Personal Branding for Athletes: Character-Based Content Beats Performance-Based Content
“Whether you know it or not, whether you have a swanky logo or not, you do have a brand. The question is whether or not it’s the brand you really want.” – Dan Pallotta, founder of the agency Advertising for Humanity
Years ago, Angela Ahrendts was working at a big corporation, when a human resources manager told her that she needed to make changes — like talking less with her hands — in order to be considered “CEO material.” At the company’s recommendation, Ahrendts traveled to Minneapolis to be coached, videotaped and critiqued.
“By lunchtime the first day, I just looked at them and I said, ‘I gotta go,’” she recounts. “I don't care about a title or a position. You know, I have to wake up with me every morning, and I want to be the best version of myself. I don’t want to be this person you’re trying to make me, so I'm really sorry but I have to go.’”
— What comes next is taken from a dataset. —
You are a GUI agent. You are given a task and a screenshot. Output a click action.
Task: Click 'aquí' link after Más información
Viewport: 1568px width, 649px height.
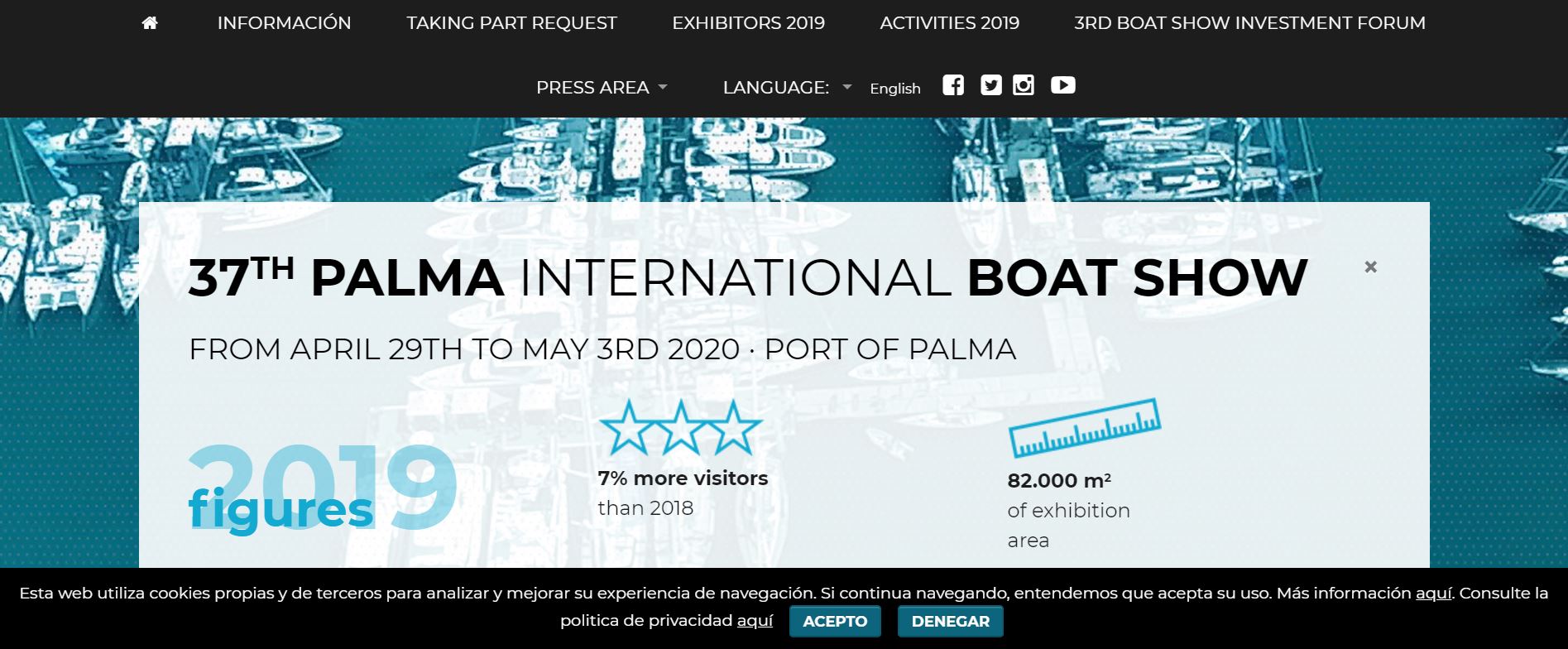pyautogui.click(x=1433, y=593)
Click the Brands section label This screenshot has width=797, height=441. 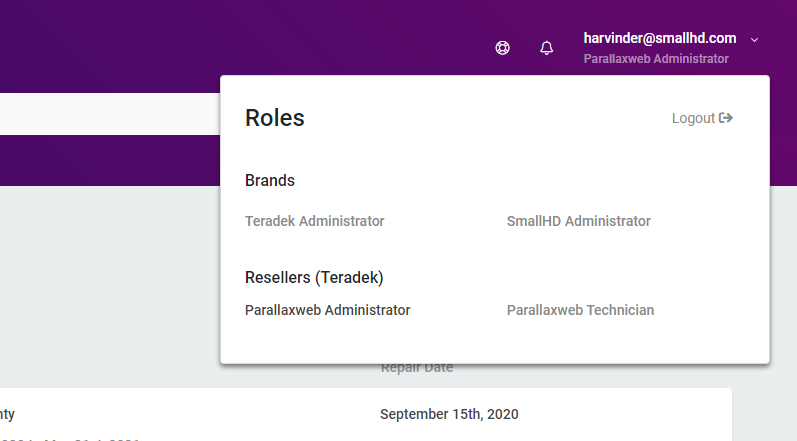[270, 181]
One month later, Ahrendts was offered the position of CEO at Burberry, where she led an impressive turnaround and re-established the luxury fashion brand as one of the top dogs in the industry.
“I just think that, to thyself, be true,” Ahrendts says.
You won’t find a better story that personifies the definition of personal branding — the practice of portraying the best version of your truest self. In other words, personal branding is less about painting the perfect picture of yourself, as it is about painting a picture in which your most marketable, authentic colors coincide.
“Authenticity doesn't mean sharing everything about yourself, to everyone, all of the time,” says Justin Bariso, author of the book EQ, Applied: The Real-World Guide to Emotional Intelligence. “It does mean saying what you mean, meaning what you say, and sticking to your values and principles above all else.”
In the digital age, personal branding involves the ongoing act of publishing content that transparently (and strategically) shares details of an individual’s everyday life, with the goal of creating a positive, memorable, empathetic effect which is amplified by a complete view of the individual’s authentic self. While some athletes are less comfortable sharing these details, the good news is: Personal branding is content you control.
Cristiano Ronaldo, for example, doesn’t shy away from sharing content of his family, whereas one of Andy Murray’s representatives was quick to tell me his client has no desire to show the tennis player’s family life. Whichever side of the spectrum an athlete resides, he or she should stay within a framework of self-disclosure that makes him or her feel the most comfortable. This is, after all, part of what authenticity entails.
To create the most positive, memorable, empathetic effects of an athlete’s personal brand, athletes and their brand managers must understand and execute against the notion that their sport is one of many diamonds in an athlete brand’s championship ring.
“An athlete brand is one that doesn’t revolve around sports,” says Danielle Berman, a sports philanthropy consultant. “Sports may be an athlete’s job, but an athlete brand that stands out among the rest involves more of their passions, interests and life outside of sports.”
As a matter of fact, a study by Nicky Lewis and Andrew Weaver supports Berman’s sentiment. The professors found that sports fans responded more positively to character-focused stories about individual athletes, including personal attributes unrelated to on-field activity, than to performance-focused stories.
“When media producers create content specifically for a target audience of sports fans, emphasizing personal attributes in a character-framed narrative could maximize both enjoyment of the story and the intentions to support the athlete in the future,” according to Lewis and Weaver. “This in turn could lead to increased consumption of media content related to the athlete.”
Athletes and their brand managers must become bonafide media producers that strategically, authentically and consistently show fans an athlete’s 360-degree view, at the intersection of sports, culture and lifestyle. That is, if they want to build a personal brand that results in greater athlete brand equity and, ultimately, many more opportunities for additional, scalable income, influence and impact.
“People already know you’re an athlete, so it’s important to connect and engage with your fans and potential brand partners by sharing other elements of who you are in a very organic way,” says Tammie Scott, a former player marketing comrade at the NFL Players Association, who now serves as the Director of Marketing at Grutman Sports & Entertainment.
“This is what allows influence to grow, and essentially presents more opportunities to maximize earning potential off the field of play during and post career.”